Rita menarik napas panjang untuk menenangkan diri. Setelahnya dia mengambil payung kemudian memutuskan langkah selanjutnya. Walaupun berbagai hal masih perlu dia lewati, paling tidak Rita menjalaninya dengan lebih optimis. Meskipun sudah pasti dia akan terlambat menjemput anaknya, paling tidak dia sudah punya berbagai rencana yang bisa dicoba. Lain kali dia tidak akan lupa meminta suaminya, memeriksa kondisi mobilnya sebelum pergi ke luar kota. 

Individu mulai menerima perubahan. Pikirannya sudah mulai beradaptasi dengan kenyataan baru dan sudah memiliki cara untuk meghadapinya. Bahkan jika beruntung malah bisa berpikir perubahan tersebut membawa hikmah atau kondisi yang lebih baik dari sebelumnya. 

Penutup 

Kebanyakan individu melewati hal yang sama ketika menghadapi perubahan seperti yang ditunjukkan oleh Kurva Perubahan Kübler-Ross. Melalui contoh kasus Rita yang menghadapi mobil mogok, dapat dilihat bagaimana seseorang merespons perubahan secara emosional dan mental. Pemahaman terhadap tahapan ini membantu individu mengenali emosinya, beradaptasi lebih baik, serta mencari solusi dengan lebih cepat dan efektif.

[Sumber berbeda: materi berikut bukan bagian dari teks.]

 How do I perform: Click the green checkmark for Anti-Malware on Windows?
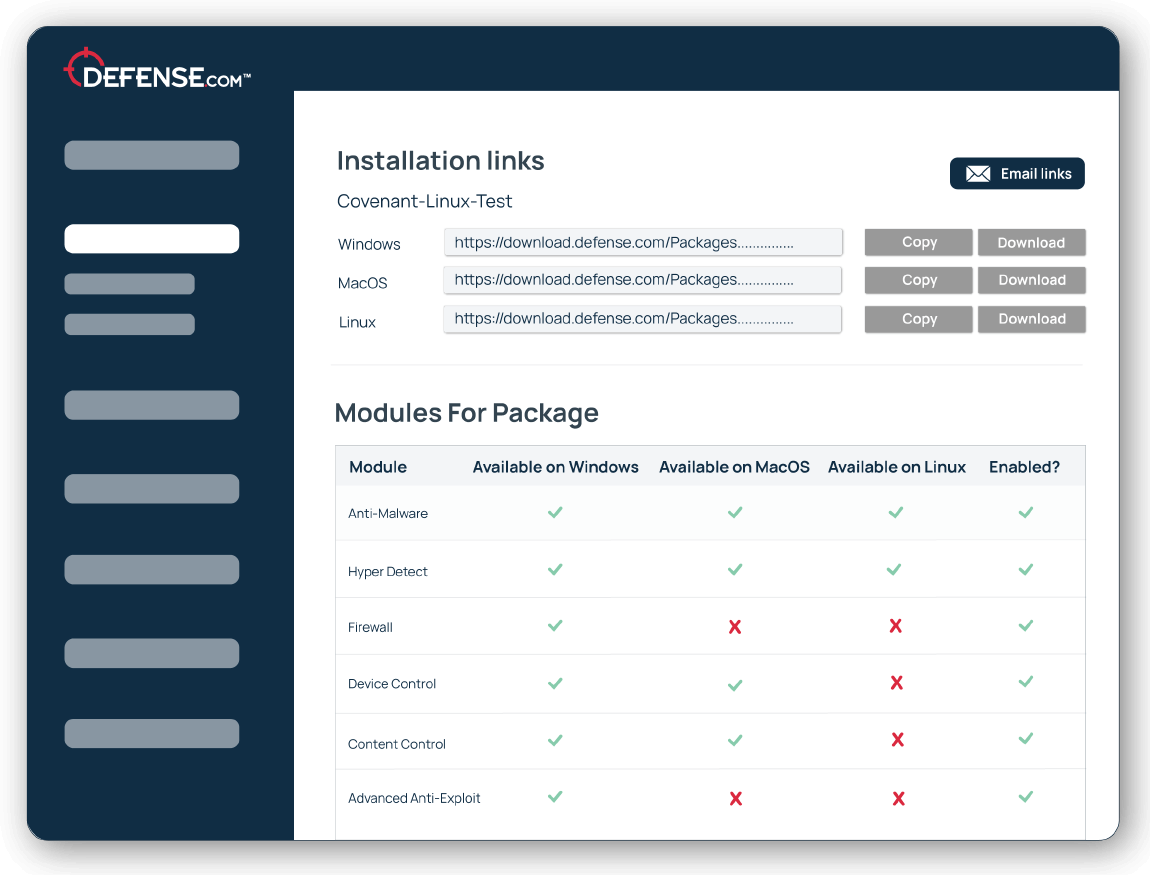pyautogui.click(x=555, y=512)
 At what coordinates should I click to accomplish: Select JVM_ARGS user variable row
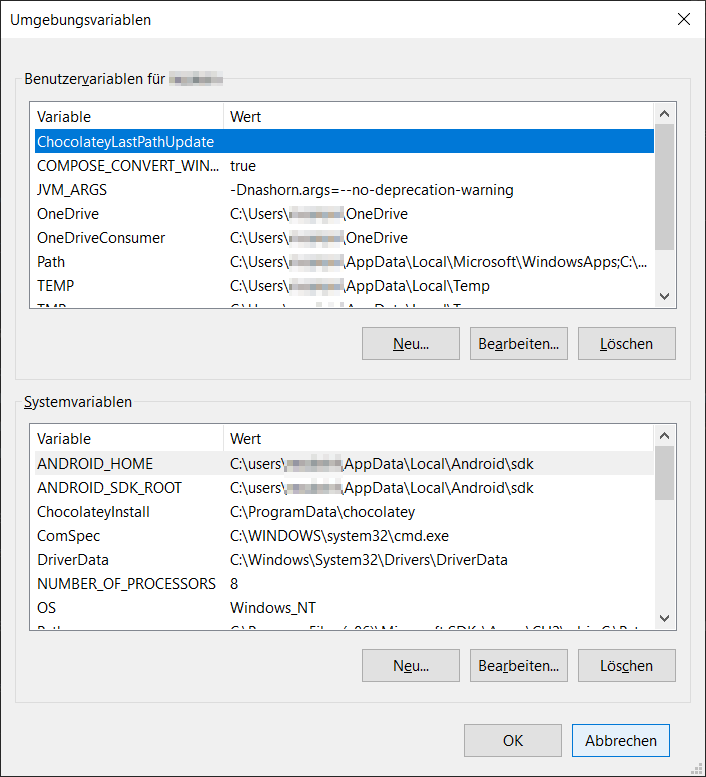tap(72, 190)
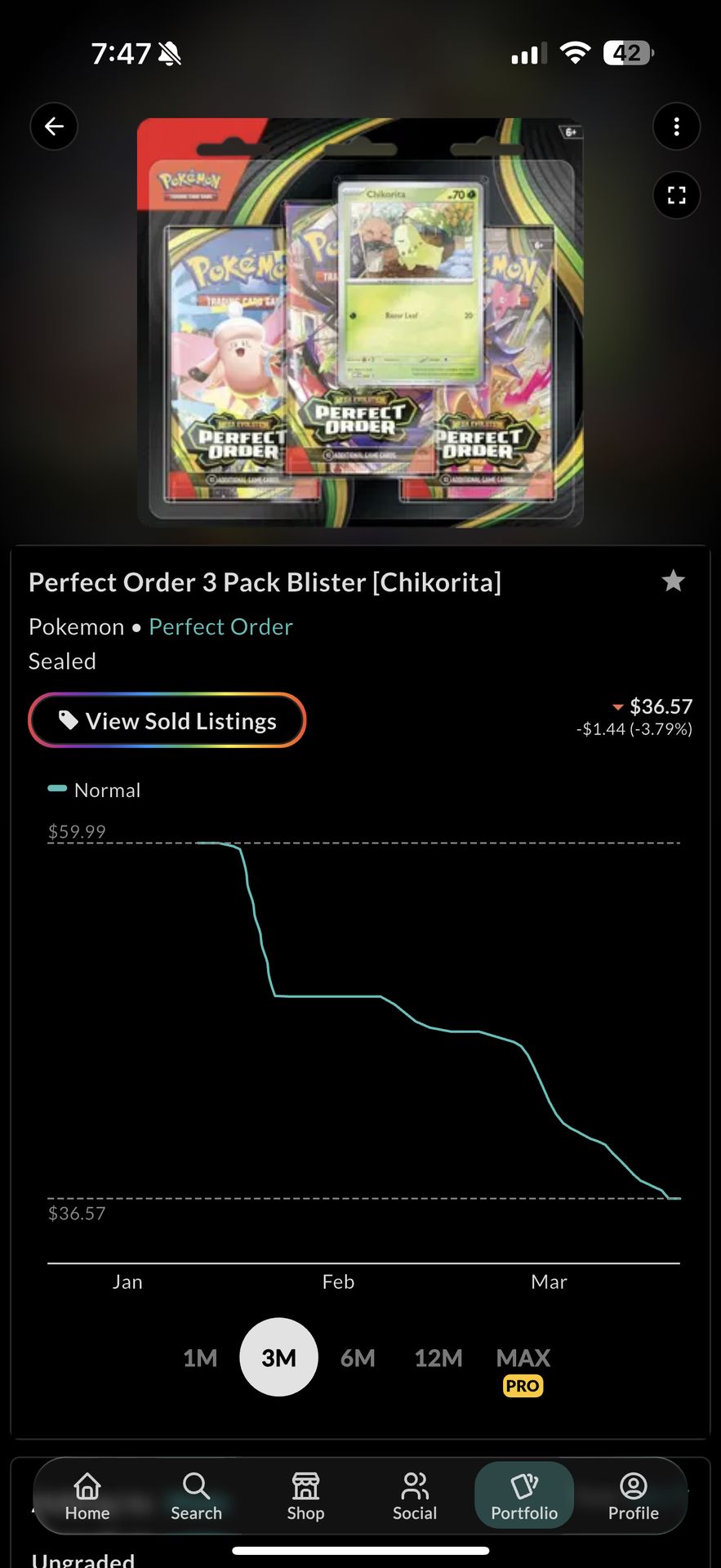Tap the Chikorita blister product image
This screenshot has width=721, height=1568.
pyautogui.click(x=360, y=321)
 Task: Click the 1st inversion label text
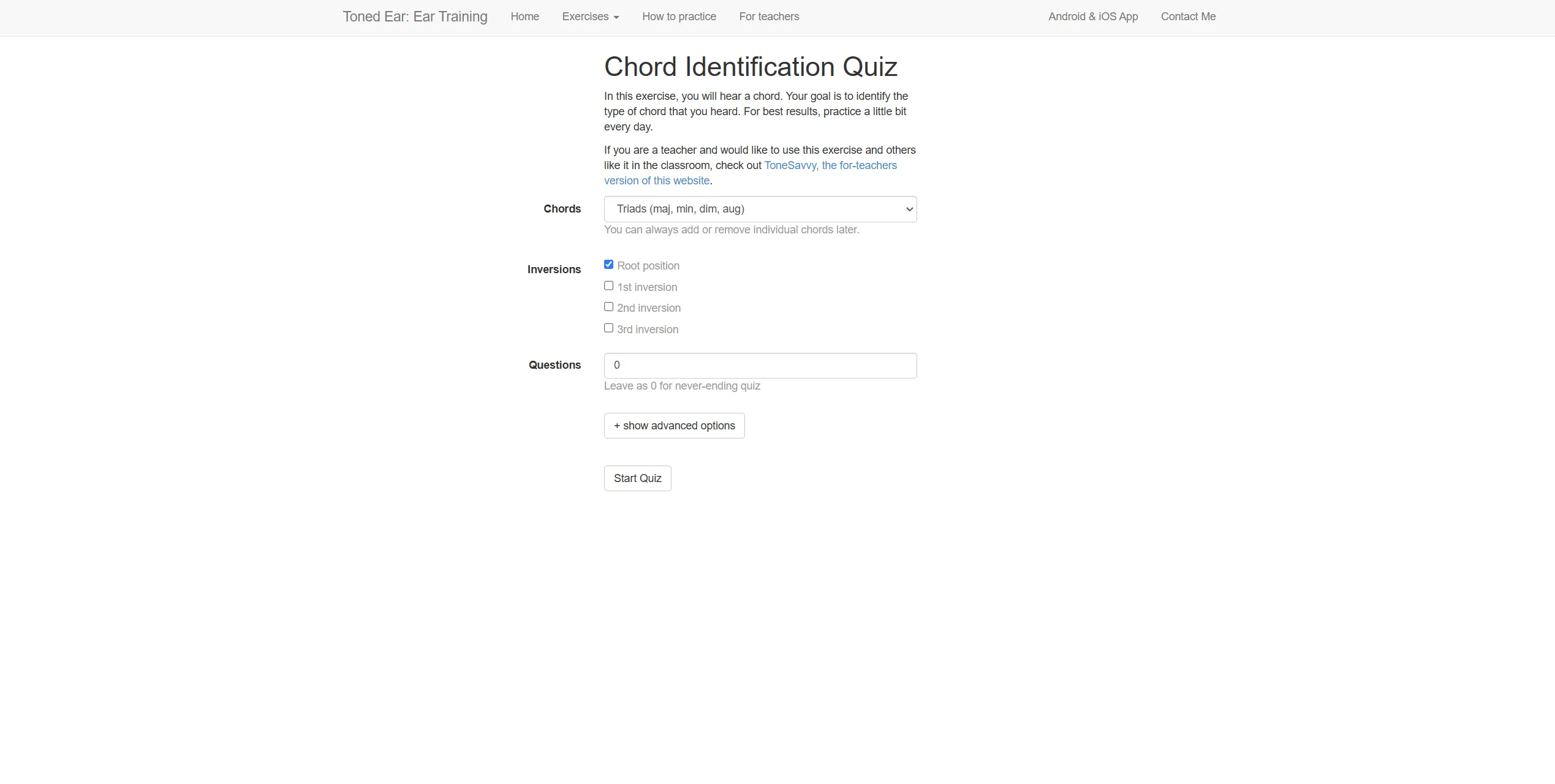tap(646, 287)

Kesadaran akan reaksi terhadap perubahan dapat membuat seseorang lebih tenang dan tidak mudah terpancing emosi. Dengan memahami cara merespon reaksi, seseorang bisa lebih cepat beralih dari keterpurukan menuju penerimaan dan solusi. Pada akhirnya, pemahaman terhadap perubahan membantu kita menjalani hidup dengan lebih stabil dan percaya diri.

Paling tidak kita paham kenapa kita suka ngamuk-ngamuk kalau ada perubahan yang terjadi. Termasuk saat harga cabai merangkak naik. It's okay, ternyata amukannya masih manusiawi. 


4 comments:

  1. Bisa jadi bahan kuliah Budaya Organisasi teh Restu.

    ReplyDelete
  2. Latihan seperti apa ya yang harus dilakukan supaya cepat berpindah dari fase depresi ke eksplorasi? Di mata suamiku, aku cuma mentok di fase depresi kalau ada hal genting. Di mataku, suamiku kayak gak keliatan mengalami fase depresi!

    Apakah aku harus lebih banyak terpapar perubahan cepat? 🤔

    ReplyDelete
  3. Siapa ya, yang mengubah jam (dan bahkan bulan ini tanggal) deadline tantangan? Tapi aku ga ngamuk2 kok! Hahaha ✌️

    ReplyDelete
  4. Ahh Mamah Restu, tulisannya... S.L.A.Y as always. Kalau memakai bahasa anak jaman now, "Isinya daging semua nih", ehehe. Isinya berbobot tapi dibawakan dengan Restu's sense of humor.

    Kisah Rita dan mobil mogok membantu sekali dalam mencerna kurva perubahan-nya Kubler Ross.